+++ Data listing +++

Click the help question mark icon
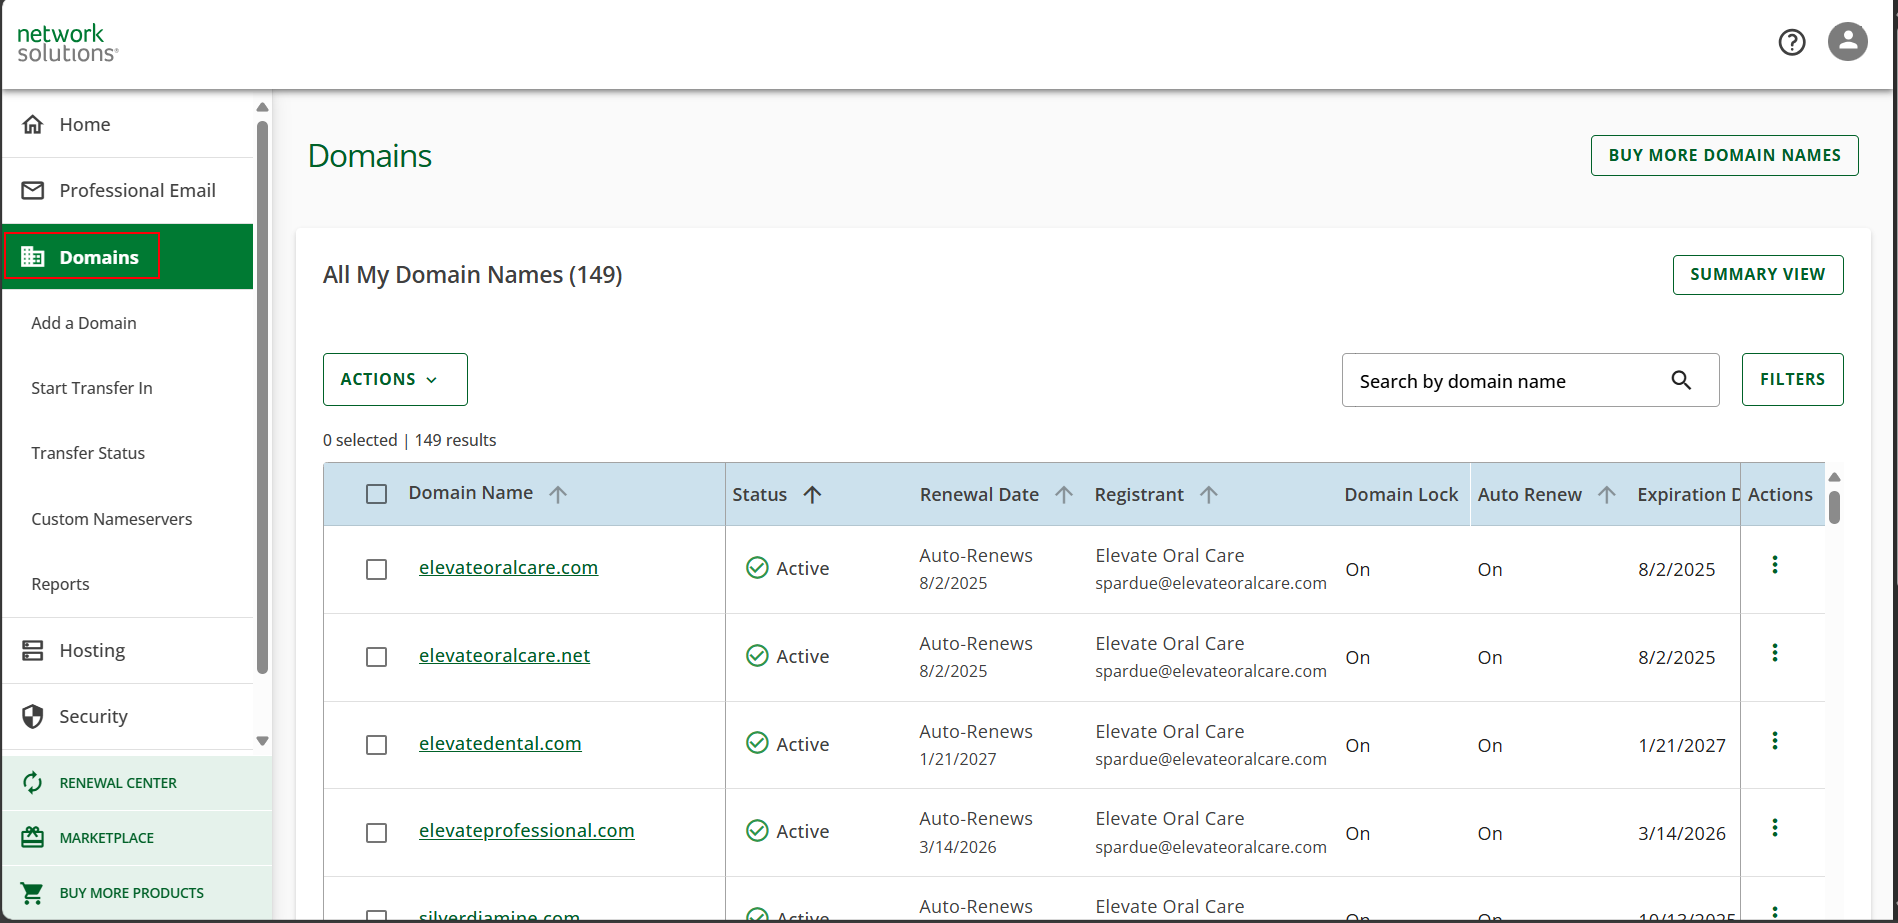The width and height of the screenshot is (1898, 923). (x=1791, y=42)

+++
+++ Data listing +++

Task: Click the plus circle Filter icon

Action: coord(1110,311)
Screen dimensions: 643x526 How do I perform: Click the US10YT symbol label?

+++

Problem details » In the data above, find the line that contains "Task: Click the plus circle Filter icon" and the line that contains "Screen dimensions: 643x526". Repeat exactly those lines and every line between them, and only those.

Solution for this exercise »
Task: Click the plus circle Filter icon

Action: coord(1110,311)
Screen dimensions: 643x526 How do I perform: Click the US10YT symbol label?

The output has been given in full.